Carly Stockdale: It's so funny. When I was an investor, I could have summarized five of 100, but now as an entrepreneur, you're so heads down and focused on the ones that are really relevant to you. We are very focused on using telemedicine in a way that's highly impactful. As you saw during COVID, the expansion of telemedicine is pretty prolific, especially for acute needs. The number of programs that I think really do it well on a longitudinal basis are few and far between.
In the Cenegenics Program, for example, the average time in the program is 54 months. You know that people feel a lot of connection to the program and want to stay on it. How do we retain or even expand that patient loyalty or patient experience when it becomes completely remote, right?
We won't need people to go into one of our twenty centers but we can actually see them anywhere. The trend of how to make telemedicine impactful for the longitudinal care programs is what I'm most focused on, and not getting distracted by the noise of people who are just avoiding a necessary visit for a UTI or something like that. We're really thinking about how do we help our patients develop relationships with the care team in a meaningful way when it's completely virtual?
Shiv Gaglani: Absolutely. I think that's good, not only for the patient but also for providers, in an age of transactional medicine. Being able to have longitudinal relationships is important.
Is there anything else you wish I'd asked you or that you want our audience to know about you, about Best Life, or the space? Anything?
Carly Stockdale: You know, Shiv, I'm really grateful to be on here. I think the ultimate takeaway and something you espouse all the time on this podcast, which I appreciate, is just always be learning. This field that we're talking about -- whether it's hormone therapy or reproductive endocrinology or many others -- is constantly evolving. You need clinical evidence to evolve that.

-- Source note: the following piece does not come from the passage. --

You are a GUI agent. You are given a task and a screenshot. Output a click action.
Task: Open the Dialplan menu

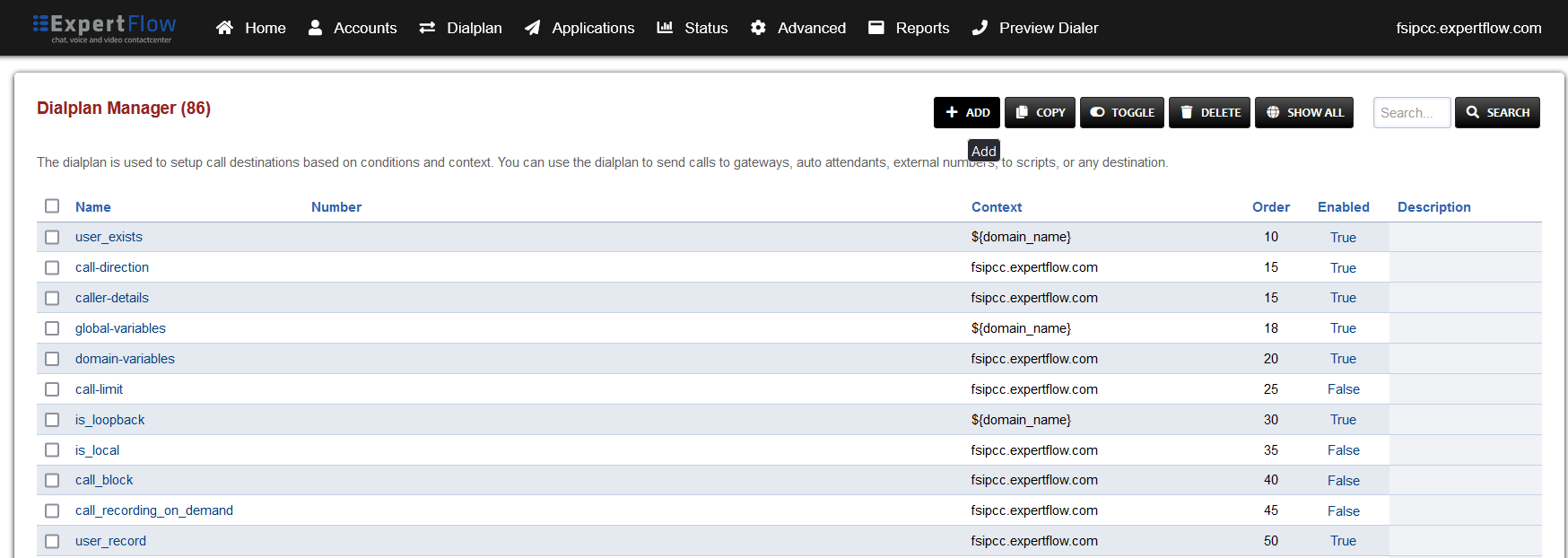tap(461, 28)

The best clinical evidence that we get comes from pharmaceutical companies. They're doing their controlled clinical trials, but if there are interventions like sometimes hormone therapy --which is definitely not under patent and could potentially serve as a substitute for medications that they make a lot of money on like antidepressants and anti-anxiety meds —it's harder to get that level of information.
I think it's important as a provider to educate yourself so that you can be the sherpa that you want to be for the patient that's coming to you, and then it’s critical for the patients as well to be educating yourself on the newest research that could come in, that really impacts how you live your life.

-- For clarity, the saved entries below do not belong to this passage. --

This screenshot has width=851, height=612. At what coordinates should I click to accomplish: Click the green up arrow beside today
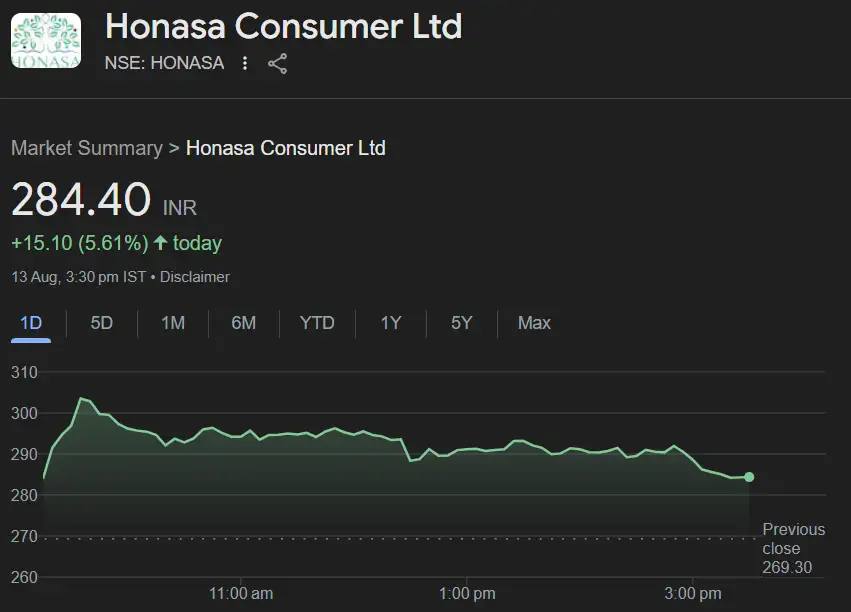coord(160,243)
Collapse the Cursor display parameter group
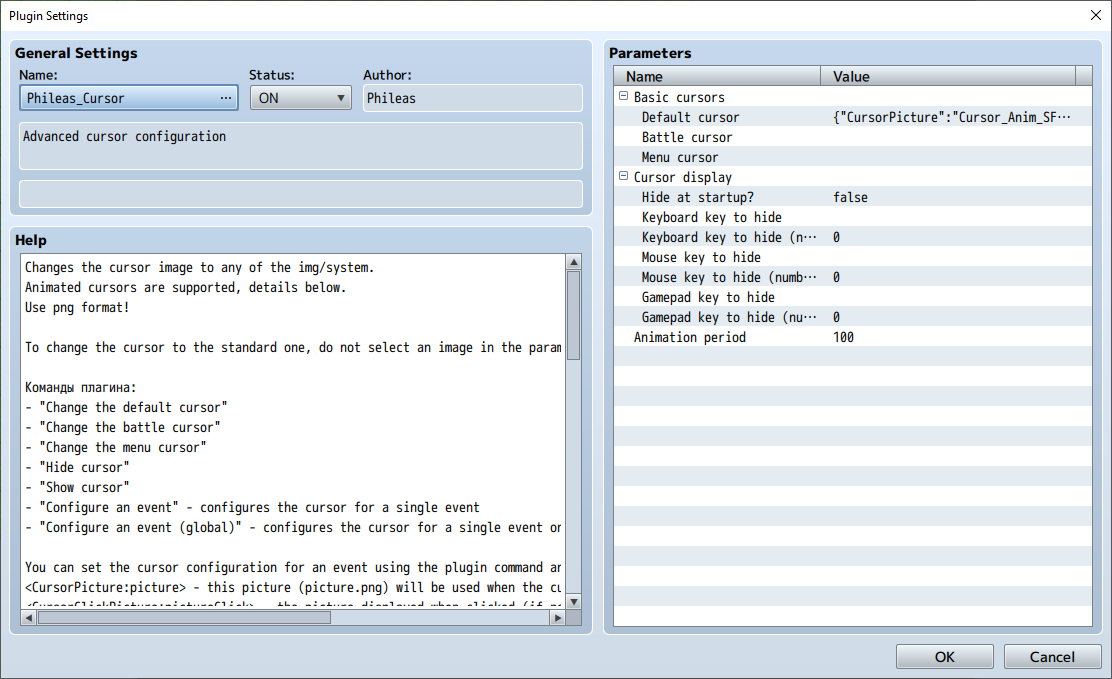This screenshot has width=1112, height=679. pos(622,177)
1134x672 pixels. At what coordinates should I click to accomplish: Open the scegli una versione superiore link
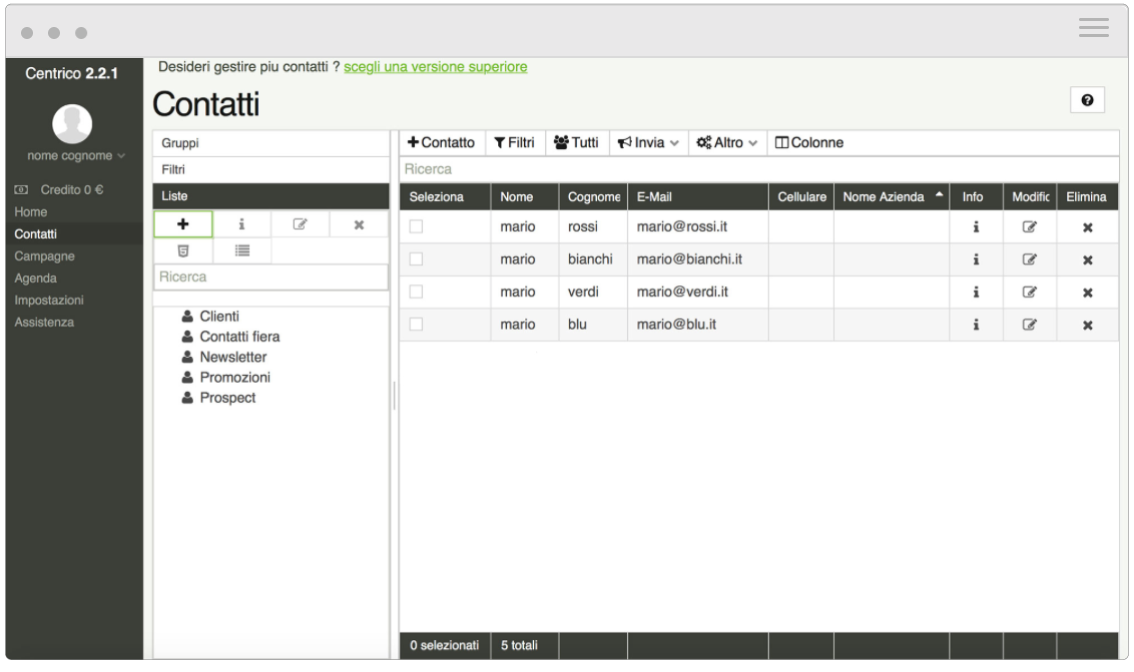coord(435,66)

Shiv Gaglani: Those are some great parting words of wisdom, Carly. Thanks so much for taking the time to be with us today and sharing all the work that you’re doing to advance healthy aging through BestLife as well as the digital health space.
Carly Stockdale: Thanks for having me, Shiv. I appreciate it.
Shiv Gaglani: With that, I'm Shiv Gaglani. Thank you to our audience for checking out today's show. Remember to do your part to flatten the curve and Raise the Line. We're all in this together. Take care.